--- Problem to solve ---
The answer must be every line below that holds the word "image".

Saved data entries

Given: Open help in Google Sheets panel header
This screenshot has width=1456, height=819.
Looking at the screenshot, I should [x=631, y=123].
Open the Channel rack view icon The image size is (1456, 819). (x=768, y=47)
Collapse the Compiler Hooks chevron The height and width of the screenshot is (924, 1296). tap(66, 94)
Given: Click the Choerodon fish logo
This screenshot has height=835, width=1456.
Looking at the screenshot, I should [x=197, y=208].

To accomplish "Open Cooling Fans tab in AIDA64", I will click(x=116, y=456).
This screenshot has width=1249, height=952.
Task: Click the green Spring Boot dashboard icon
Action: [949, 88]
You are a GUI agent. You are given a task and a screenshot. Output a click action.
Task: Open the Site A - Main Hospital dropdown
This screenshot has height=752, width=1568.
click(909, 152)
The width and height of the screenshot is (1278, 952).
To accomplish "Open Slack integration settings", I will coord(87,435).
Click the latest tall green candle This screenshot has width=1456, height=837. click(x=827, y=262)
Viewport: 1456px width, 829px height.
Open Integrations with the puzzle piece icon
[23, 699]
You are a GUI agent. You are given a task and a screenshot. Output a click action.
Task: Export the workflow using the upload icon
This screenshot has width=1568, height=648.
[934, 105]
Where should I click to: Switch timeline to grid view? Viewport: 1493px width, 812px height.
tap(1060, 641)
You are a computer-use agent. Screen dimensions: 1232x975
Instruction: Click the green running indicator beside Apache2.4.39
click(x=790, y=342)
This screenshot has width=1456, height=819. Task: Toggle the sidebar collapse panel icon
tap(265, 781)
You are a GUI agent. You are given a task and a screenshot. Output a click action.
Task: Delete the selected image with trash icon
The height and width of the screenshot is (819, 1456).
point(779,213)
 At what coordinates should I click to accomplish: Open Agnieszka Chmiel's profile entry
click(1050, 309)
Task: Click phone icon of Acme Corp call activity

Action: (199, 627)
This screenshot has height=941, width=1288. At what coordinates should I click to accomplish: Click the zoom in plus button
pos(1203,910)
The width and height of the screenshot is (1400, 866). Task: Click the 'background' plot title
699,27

--- Output ---
Open the Channel rack view icon The image size is (1456, 819). (x=768, y=47)
Task: Delete the selected image with trash icon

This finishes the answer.